#### [WHAT YOU WILL DO]
Answer these questions about the relational databases notes:
1. Which package is called the most well-known Object Relational Mapper?
2. Which file format is listed under hierarchical databases?
3. Which type of database is described as already dead?
── PAGE ──
# S01 Relational Databases

For a simple tutorial on database design, see [Introduction to Database Design](https://www.datanamic.com/support/lt-dez005-introduction-db-modeling.html)

For a deep dive, see [Database Design for Mere Mortals](https://www.amazon.com/Database-Design-Mere-Mortals-Hands/dp/0321884493/ref=dp_ob_title_bk)

## 0. Packages for working with relational databases in Python

- [Python Database API Specification v2.0](https://www.python.org/dev/peps/pep-0249/) - The standard Python Database API
- [sqlite3](https://docs.python.org/3.7/library/sqlite3.html) - API for builit-in `sqlite3` package
- [Database drivers](https://github.com/vinta/awesome-python#database-drivers) - For connecting to other databases
- [ipython-sql](https://github.com/catherinedevlin/ipython-sql) - SQL magic in Jupyter
- [SQLAlchemy](https://www.sqlalchemy.org) - Most well-known Object Relational Mapper (ORM)
- [Pony ORM](https://ponyorm.com) - Alternative ORM

-----

## 1. Motivation

Why relational databases and SQL?

- History of databases
- ACID
- Data integrity
- Schema

### Note: [Motivation] History of databases

- flat files
    - rows & columns
    - like R & Python data frame
- hierarchical databases
    - tree instead of flat files
    - HDF file format (.hdf5, .h5)
        - Matlab store its files in this format
        - NetCDF
- Network database (which is already died)
- Relational DB (1960)
- [NoSQL](https://en.wikipedia.org/wiki/NoSQL)

### Notes: [Motivation] Relational database
- **store relations**
    - example person <-----> job, name, location, ......
    - [referential integrity](https://en.wikipedia.org/wiki/Referential_integrity)
───
── DATA SUPPLIED ──
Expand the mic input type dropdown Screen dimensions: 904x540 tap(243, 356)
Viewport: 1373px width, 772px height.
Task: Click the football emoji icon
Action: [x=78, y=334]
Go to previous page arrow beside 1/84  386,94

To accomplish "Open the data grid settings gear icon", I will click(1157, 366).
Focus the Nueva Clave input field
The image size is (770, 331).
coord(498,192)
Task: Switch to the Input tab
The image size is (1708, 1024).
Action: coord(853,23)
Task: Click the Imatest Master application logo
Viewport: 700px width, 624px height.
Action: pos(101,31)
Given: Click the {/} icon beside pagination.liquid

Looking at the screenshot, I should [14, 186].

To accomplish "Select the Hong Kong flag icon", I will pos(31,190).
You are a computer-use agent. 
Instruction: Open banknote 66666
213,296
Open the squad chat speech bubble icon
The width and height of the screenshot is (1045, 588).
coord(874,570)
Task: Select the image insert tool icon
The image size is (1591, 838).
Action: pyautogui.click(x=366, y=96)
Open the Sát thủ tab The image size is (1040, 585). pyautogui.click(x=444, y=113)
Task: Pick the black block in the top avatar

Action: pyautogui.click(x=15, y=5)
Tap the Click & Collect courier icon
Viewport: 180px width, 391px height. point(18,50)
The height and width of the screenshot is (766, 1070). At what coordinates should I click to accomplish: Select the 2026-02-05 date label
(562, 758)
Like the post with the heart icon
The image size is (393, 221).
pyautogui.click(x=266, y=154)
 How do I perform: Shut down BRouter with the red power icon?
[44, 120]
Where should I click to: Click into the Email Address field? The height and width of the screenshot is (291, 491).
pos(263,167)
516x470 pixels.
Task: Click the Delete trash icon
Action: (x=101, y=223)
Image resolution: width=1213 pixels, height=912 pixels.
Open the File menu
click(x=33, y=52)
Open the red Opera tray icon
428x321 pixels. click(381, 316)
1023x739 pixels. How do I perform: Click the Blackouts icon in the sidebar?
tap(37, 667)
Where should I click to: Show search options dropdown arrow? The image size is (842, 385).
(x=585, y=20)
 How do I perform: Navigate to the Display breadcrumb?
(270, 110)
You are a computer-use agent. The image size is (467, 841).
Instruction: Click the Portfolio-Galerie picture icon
───
#### [SOLUTION BELOW]
1. SQLAlchemy
2. The HDF file format (.hdf5, .h5)
3. The network database